Pour L’Œil de la Photographie, les livres photographiques comptent autant qu’une exposition ou un portfolio. Ils font l’histoire et l’actualité du médium. Notre correspondante Zoé Isle de Beauchaine porte un regard inlassablement curieux et averti sur les dernières parutions.
Des looks à la James Dean, des coupes dignes d’un Fats Domino, un cuir sur les épaules ou une chemise floquée Elvis agrémentée d’une cravate texane, des battes de baseball à la main et des photos de pin-up au mur… Les « rebels » de Philippe Chancel sont tout droit sortis de l’Amérique des fifties.
C’est pourtant dans la France des années 1980 que ces jeunes noctambules roulaient des mécaniques.
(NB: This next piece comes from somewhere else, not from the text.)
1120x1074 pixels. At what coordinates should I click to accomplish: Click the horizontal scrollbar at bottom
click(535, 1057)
Une France métissée, la ‘France black-blanc-beur’ avant l’heure, qui a fait de Paname son terrain de jeu, entre Nation, République, Gare de l’Est ainsi que les Grands Boulevards où Albert organise des soirées endiablées. Elle se révèle avec panache dans l’ouvrage de Philippe Chancel qui, pendant six mois entre 1982 et 1983, a photographié deux bandes rivales sur fond d’amitié : les Del-Vikings et les Black Panthers.
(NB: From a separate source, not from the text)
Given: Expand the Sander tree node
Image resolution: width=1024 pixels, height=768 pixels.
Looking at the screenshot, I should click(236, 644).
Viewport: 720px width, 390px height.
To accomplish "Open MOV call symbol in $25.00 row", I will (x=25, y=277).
Le début des années 1980 est une période mouvementée en France. L’euphorie engendrée par l’élection de Mitterand fait rapidement place à une crise idéologique de la gauche. Le pays, enlisé dans le chômage, n’échappe pas à la déferlante néolibérale ni à la montée du Front national qui va de pair avec celle des violences envers les immigrés. Comme un pied de nez « au pitoyable spectacle que donnait à voir les prémices d’une odieuse campagne électorale », les Del-Vikings et les Black Panthers sortent, fument, boivent, se coiffent, dansent, draguent, s’embrassent et ne jurent que par le rock’n’roll, suprême exutoire.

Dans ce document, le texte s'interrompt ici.